C'est ouvrir la porte qui est le plus dur. Un vœu silencieux pour ne pas croiser grand monde. Comment oser demander à ce que la rue soit entièrement vide?

Je suis attentive au bruit de la circulation, aux rires d'enfants, aux talons pressées de jeunes femmes actives, au bruit plus sourd d'un caddy que l'on traîne. Il y a toujours une sorte de battement. Une pulsation rythmée qui se propage à travers la ville, et s'infiltre dans les arrondissements. C'est la respiration de Paris. J'appuie sur le bouton marqué "porte", et je tire sur le battant. C'est si lourd que le mouvement est ralenti, on a l'impression d'ouvrir un coffre-fort. Le taxi est au bout du trottoir. Juste après la cabine téléphonique qui s'est nichée entre deux parcs à motos. Je dois juste faire quelques pas.

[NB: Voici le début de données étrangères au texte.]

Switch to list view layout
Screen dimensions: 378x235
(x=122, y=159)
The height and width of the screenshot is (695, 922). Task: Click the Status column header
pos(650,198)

Ne bousculer personne. Il y a peu de monde. Une dame âgée en manteau noir me sourit, elle accompagne un petit chien docile qui trottine à ses côtés. Sourire et respirer. Marcher encore. Un homme parle passionnément à son téléphone mobile. Pour lui, le monde existe à des kilomètres d'ici. Son esprit s'est téléporté. Je croise sa carcasse avec prudence, j'arrive bientôt. Quelque minutes tout au plus.

Richard debout, m'ouvre la porte en me saluant. Il a un très beau sourire. Vu le temps que me prennent mes préparations, c'est l'après-midi que je vais au studio. C'est bon de reprendre une vie normale. Je pourrais crier aux gens dans la rue " Moi aussi je travaille!"

J'aime ce taxi, c'est une voiture calme. Trois inspirs et je ferme les yeux. Je les ouvre. Je suis dans un carrosse. Richard traverse la ville avec aisance. C'est un gondolier dans cet espace urbain chaotique. Il glisse entre les bus, les voitures et la marée des piétons parisiens. C'est une danse.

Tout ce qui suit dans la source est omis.